Tebet Jussara Leiko Sato, Kirsztajn Gianna Mastroianni, Facca Thais Alquezar, Nishida Sonia K, Pereira Amelia Rodrigues, Moreira Silvia Regina, Medina José Osmar Pestana, Sass Nelson
Medical School, The Federal University of Sao Paulo, Obstetrics Department, Brazil.
Division of Nephrology, The Federal University of Sao Paulo, Brazil.
Pregnancy Hypertens. 2019 Jan;15:108-113. doi: 10.1016/j.preghy.2018.12.008. Epub 2018 Dec 31.
We aimed to evaluate laboratory markers in women who got pregnant after renal transplantation.
Cross-sectional prospective study.
Renal function parameters and maternal and fetal data were assessed in renal transplant recipients.

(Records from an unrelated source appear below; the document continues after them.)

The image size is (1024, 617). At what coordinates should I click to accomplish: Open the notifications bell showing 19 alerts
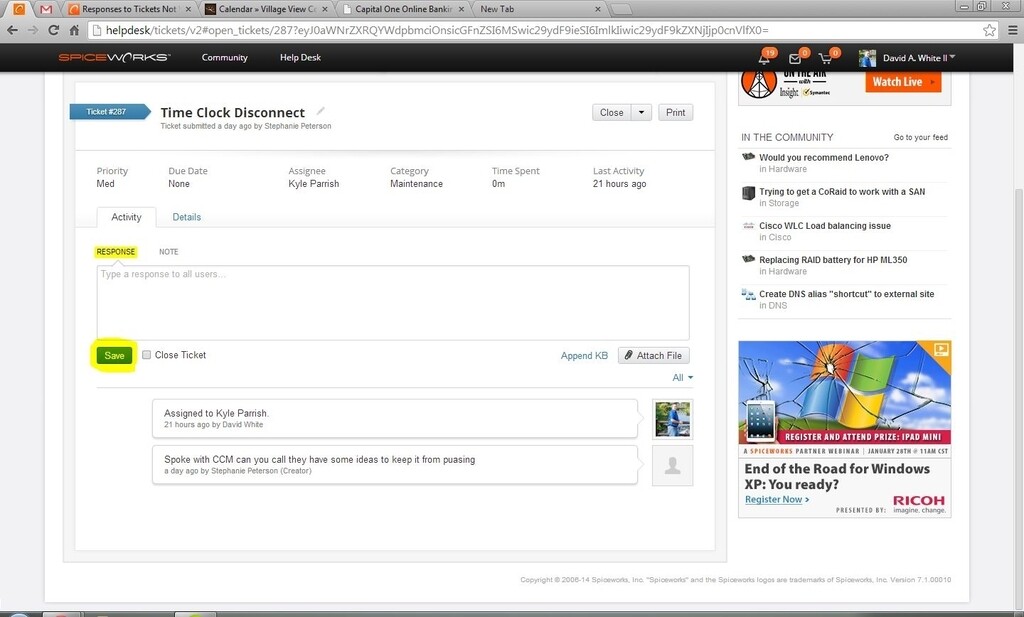[764, 57]
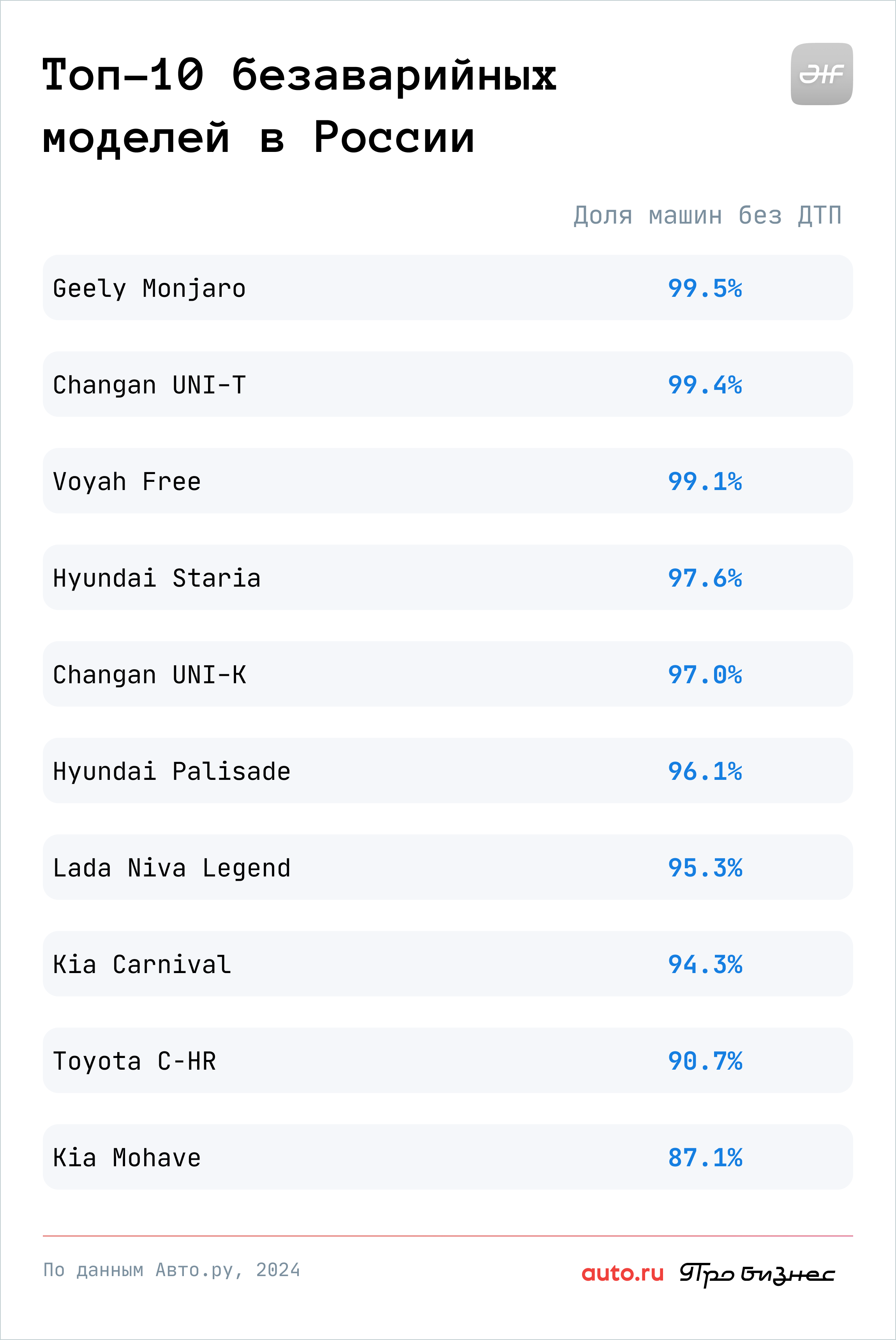The image size is (896, 1340).
Task: Click the 99.5% value
Action: pyautogui.click(x=705, y=288)
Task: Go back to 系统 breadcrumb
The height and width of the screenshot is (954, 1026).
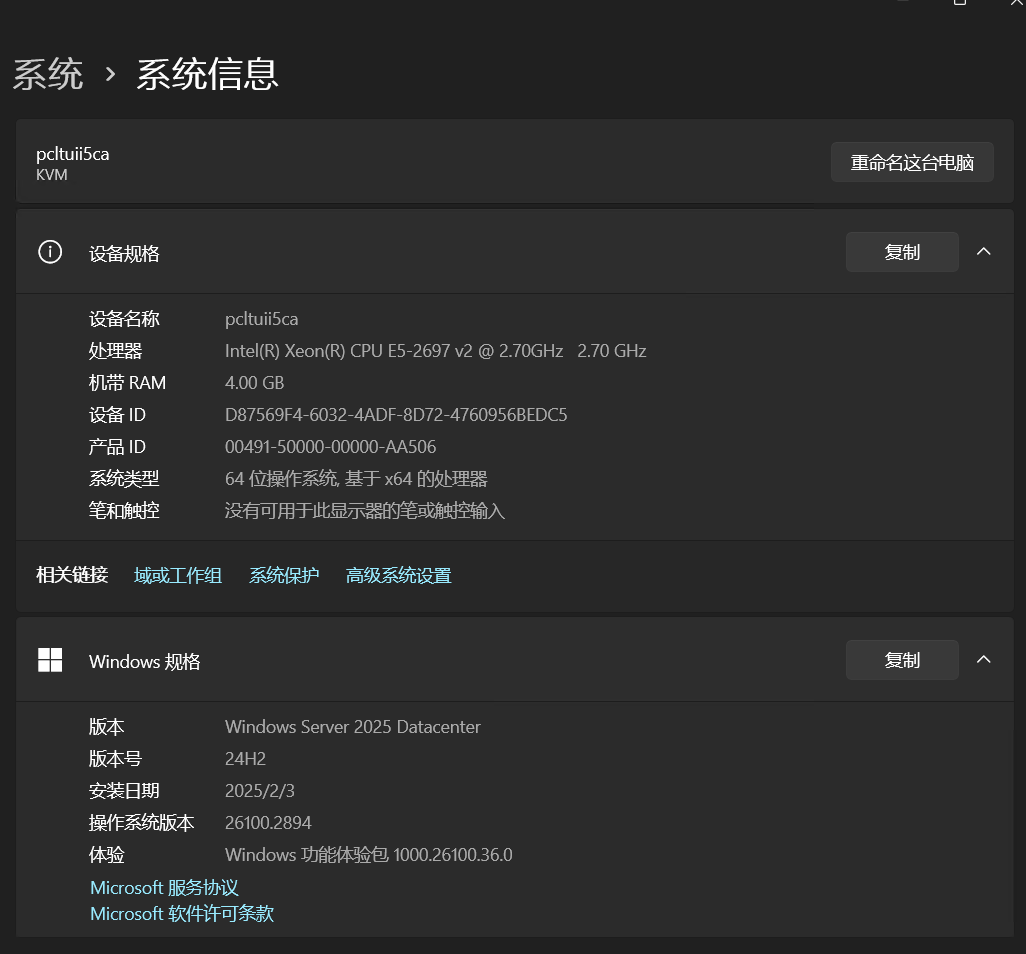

Forty-three women who got pregnant after renal transplantation (mean age, 28.5 years; mean gestational age, 35.6 weeks) were included. Most patients (53.5%) received a renal transplant from a deceased donor. Podocyturia was not significantly correlated with other renal function markers. Mean period from transplantation to pregnancy was approximately 5 years; this period was not associated with obstetric complications or changes in renal markers. A gradual increase was observed in the following parameters during pregnancy and puerperium: serum creatinine levels (P < 0.001), proteinuria (P < 0.001), urinary protein/creatinine ratio (P < 0.001), and albumin/creatinine ratio (P < 0.001). The sensitivity and specificity of protein/creatinine ratio in predicting preeclampsia were high (96.0% and 94.0%, respectively). Elevated serum creatinine levels, urinary albumin/creatinine ratio, and retinol-binding protein levels in the third trimester were associated with prematurity (P < 0.001). Preeclampsia was the main cause of renal function decline at the end of pregnancy (65.0% of cases). Approximately four (9.5%) pregnant women presented with premature rupture of membranes and 18 (42.0%) with a urinary tract infection.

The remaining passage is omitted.